From the Friends of Jake blog - couples sign the following before the blessing can take place:
"We, ________________________________________________________,
desiring to receive the blessing of God in the Church and having committed ourselves to a life-long relationship characterized by fidelity, monogamy, mutual affection, respect, and holy love, acknowledge and understand that this Rite bestows upon our relationship God’s grace-filled blessing. It does not bestow upon our relationship any legal status in
civic life or from any civil authority. The Canons of the Church state: “Holy Matrimony is a physical and spiritual union of a man and a woman, entered into within the community of faith, by mutual consent of heart, mind, and will, and with intent that it be lifelong” Canon 1.18.1(2)(b). We understand that this Rite is not Holy Matrimony."

I find it interesting that those who argue for inclusion are so quick to pounce when moderates make an attempt to be responsive. Case in point is the way the homosexual and lesbian lobby is excoriating the decision of Scott Benhase, the Bishop of Georgia, to permit same gender blessings under his directions. No good deed goes unpunished. His approach is mercilessly attacked because it is deemed insufficiently gracious in the minds of those who want everything their way.

The verbal grenades tossed at him are reminiscent of the same hurled at Ed Little, the Bishop of Northern Indiana, when he announced his method of dealing with the same issues within his diocese. As one who leans left, I find the response of some within the gay and lesbian lobby inappropriate, inconsiderate, unthoughtful, unhelpful, non-inclusive and, indeed, unchristian. Shame, if there be any, does not rest with the Bishop. of Georgia, but on those who simply cannot tolerate any ideas other than their own.

Jim Hammond
retired
Warrenton, VA

Wow, you could call that "blessing" the "We reluctantly acknowledge you're sharing an apartment---we really HOPE w/ separate bedrooms!" liturgy, huh?

No vows (and no "forsaking all others"): would any opposite-sex couple accept that?

And in the very FIRST line:

"Let us pray for N. and N. in their life together and for the concerns of this community."

For the ***concerns*** of this community??? [Church as homophobic Concern-Troll Congregation! O_o] Given equal emphasis w/ the couple IN their 2 minute "blessing"??

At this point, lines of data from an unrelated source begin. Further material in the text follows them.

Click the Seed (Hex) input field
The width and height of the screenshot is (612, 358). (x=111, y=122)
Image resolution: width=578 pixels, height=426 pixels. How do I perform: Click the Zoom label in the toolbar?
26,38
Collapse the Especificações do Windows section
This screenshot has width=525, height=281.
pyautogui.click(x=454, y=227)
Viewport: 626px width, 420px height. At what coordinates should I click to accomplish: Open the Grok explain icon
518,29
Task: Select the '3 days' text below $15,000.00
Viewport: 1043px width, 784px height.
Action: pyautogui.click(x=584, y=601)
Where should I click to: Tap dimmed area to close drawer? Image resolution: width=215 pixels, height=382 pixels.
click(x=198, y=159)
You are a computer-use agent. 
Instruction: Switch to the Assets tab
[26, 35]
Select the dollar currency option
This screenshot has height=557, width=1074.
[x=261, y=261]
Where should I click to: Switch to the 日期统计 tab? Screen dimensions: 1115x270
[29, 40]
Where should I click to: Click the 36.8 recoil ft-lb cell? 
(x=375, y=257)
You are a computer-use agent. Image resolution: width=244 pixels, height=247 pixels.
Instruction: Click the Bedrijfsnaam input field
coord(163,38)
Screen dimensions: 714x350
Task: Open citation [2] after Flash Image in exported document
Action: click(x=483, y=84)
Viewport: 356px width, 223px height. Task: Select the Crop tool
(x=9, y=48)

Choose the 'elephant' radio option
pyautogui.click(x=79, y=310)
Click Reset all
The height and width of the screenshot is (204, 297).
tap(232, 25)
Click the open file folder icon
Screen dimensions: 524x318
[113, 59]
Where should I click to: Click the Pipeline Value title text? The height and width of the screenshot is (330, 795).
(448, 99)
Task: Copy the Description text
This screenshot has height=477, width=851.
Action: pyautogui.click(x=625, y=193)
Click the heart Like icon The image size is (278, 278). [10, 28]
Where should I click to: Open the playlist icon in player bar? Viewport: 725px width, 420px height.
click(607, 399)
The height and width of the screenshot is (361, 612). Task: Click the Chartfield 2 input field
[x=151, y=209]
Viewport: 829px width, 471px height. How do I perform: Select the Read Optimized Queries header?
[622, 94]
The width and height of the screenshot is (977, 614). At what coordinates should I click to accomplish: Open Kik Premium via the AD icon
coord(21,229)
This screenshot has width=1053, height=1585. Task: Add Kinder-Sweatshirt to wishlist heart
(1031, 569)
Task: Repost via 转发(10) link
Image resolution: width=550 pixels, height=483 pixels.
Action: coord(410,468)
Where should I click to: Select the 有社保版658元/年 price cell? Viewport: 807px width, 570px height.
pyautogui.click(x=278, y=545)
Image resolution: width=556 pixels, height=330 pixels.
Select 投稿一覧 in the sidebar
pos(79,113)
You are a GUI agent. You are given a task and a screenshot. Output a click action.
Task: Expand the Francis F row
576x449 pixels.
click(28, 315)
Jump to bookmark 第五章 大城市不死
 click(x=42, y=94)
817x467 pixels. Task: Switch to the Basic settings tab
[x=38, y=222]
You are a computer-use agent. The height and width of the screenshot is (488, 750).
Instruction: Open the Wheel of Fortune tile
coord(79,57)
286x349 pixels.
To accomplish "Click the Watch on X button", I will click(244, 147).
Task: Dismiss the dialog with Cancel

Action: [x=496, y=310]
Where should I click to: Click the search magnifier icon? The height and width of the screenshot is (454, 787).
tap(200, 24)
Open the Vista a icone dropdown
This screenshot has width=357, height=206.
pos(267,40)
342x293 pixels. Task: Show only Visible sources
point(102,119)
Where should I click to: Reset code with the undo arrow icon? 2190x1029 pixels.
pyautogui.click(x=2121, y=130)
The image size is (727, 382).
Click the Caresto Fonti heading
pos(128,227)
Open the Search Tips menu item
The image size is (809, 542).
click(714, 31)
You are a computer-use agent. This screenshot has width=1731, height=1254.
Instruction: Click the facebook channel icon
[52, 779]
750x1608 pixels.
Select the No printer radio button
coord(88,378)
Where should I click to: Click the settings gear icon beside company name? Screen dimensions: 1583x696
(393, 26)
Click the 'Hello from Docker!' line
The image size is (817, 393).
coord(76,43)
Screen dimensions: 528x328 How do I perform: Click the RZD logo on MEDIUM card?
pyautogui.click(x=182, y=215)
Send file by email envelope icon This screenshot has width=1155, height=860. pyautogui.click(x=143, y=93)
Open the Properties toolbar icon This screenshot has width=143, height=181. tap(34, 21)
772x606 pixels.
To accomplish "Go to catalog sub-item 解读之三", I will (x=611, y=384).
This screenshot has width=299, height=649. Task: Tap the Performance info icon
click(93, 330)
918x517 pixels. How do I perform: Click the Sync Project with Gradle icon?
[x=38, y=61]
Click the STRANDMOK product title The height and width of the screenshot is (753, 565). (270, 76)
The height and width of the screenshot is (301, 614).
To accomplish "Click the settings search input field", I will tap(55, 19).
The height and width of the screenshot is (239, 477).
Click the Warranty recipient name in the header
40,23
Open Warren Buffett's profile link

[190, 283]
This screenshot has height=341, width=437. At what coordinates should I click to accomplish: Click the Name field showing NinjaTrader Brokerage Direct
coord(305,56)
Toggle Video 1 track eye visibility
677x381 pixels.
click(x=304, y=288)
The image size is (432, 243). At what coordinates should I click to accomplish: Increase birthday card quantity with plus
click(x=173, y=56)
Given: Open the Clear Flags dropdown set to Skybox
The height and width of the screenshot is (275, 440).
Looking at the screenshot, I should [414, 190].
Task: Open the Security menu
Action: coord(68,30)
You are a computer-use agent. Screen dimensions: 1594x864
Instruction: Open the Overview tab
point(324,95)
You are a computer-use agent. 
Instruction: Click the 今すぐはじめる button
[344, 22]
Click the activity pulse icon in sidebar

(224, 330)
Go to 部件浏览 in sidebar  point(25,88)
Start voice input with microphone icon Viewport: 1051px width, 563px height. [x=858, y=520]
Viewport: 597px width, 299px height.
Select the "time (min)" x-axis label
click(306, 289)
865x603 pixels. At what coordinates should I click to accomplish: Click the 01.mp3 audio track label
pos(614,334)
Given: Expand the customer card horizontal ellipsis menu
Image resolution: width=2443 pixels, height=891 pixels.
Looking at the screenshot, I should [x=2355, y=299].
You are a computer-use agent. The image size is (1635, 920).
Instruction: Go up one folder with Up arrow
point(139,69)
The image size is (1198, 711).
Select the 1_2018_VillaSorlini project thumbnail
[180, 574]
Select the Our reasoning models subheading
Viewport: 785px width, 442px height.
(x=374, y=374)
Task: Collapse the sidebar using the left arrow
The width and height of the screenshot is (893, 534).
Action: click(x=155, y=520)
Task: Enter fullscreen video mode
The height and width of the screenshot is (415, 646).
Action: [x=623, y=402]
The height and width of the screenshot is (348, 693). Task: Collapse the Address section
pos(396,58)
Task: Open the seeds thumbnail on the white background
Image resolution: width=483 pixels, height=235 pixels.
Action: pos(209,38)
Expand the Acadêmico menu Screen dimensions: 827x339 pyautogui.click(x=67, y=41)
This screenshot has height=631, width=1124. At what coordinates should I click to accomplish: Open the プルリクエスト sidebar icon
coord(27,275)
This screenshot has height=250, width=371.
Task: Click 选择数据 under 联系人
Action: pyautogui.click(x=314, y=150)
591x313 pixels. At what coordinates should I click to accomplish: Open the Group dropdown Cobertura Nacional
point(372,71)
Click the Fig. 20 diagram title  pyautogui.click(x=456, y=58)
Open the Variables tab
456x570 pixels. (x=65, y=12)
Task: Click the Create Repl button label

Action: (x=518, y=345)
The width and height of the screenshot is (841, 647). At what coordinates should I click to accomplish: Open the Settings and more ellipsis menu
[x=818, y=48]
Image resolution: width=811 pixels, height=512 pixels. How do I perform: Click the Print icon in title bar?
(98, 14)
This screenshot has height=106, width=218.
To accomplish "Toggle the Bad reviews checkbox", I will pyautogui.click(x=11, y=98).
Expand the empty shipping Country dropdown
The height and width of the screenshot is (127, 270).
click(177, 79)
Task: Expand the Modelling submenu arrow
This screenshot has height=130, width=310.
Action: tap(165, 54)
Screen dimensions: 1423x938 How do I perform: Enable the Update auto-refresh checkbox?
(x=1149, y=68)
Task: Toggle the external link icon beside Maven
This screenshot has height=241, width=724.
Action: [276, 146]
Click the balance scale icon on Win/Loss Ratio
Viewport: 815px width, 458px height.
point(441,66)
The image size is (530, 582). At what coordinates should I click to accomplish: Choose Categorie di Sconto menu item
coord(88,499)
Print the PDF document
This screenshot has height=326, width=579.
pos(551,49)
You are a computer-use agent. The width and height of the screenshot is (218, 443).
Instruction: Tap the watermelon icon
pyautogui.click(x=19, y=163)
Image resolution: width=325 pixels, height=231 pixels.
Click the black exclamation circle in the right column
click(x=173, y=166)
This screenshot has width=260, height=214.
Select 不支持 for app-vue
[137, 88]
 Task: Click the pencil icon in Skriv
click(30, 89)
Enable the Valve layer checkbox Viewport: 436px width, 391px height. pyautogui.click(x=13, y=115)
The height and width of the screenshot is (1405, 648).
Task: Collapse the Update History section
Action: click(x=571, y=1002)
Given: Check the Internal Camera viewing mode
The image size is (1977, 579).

There's one word for this, and the word is FAIL.

JC Fisher

[edited here]

The Diocese of Georgia has a strange history. They segregated their parishes from 1907 to 1947. The same diocese is promoting Deaconess Anna Ellison Butler Alexander for inclusion in Holy Men, Holy Women. She was the first African-American deaconess will be considered for inclusion by the Standing Committee on Liturgy and Music.


Alas, Episcopal polity means diocesan bishops can do pretty much what they want! Too bad we don't have alternative episcopal oversight for liberals living in such dioceses.

Contra the Bishop of Georgia, one can no more transcend one's culture than one can jump out of one's skin. Incarnation would suggest that there can only be infinite embodiment of the ideals of the tradition.


Gary Paul Gilbert

"[edited here]"

{Checks Inbox: no moderation notice sent to me}

????

Mr Hammond used the hideous phrase "homosexual and lesbian lobby", and I (pretty respectfully, IMO) called him on it. If my person---my human dignity---is going to be reduced to a "lobby", then I don't feel I'm being treated as a friend. In good conscience, I stand by the assertion (but wish I didn't have to take the time to type it again!)

JC Fisher

P.S. If the Bishop of Georgia should happen to be reading, that goes to you, too. You don't have to like me (does anybody? ;-/), but if you're being true to your baptismal (nevermind ordination) covenant, respect my human dignity!

JC Fisher, we don't send moderation notice. Your speaking rudely does not impose duties on us. We don't care for the phrase Mr. Hammond used either, but it doesn't give us license to say more about him than that we think he used inappropriate language.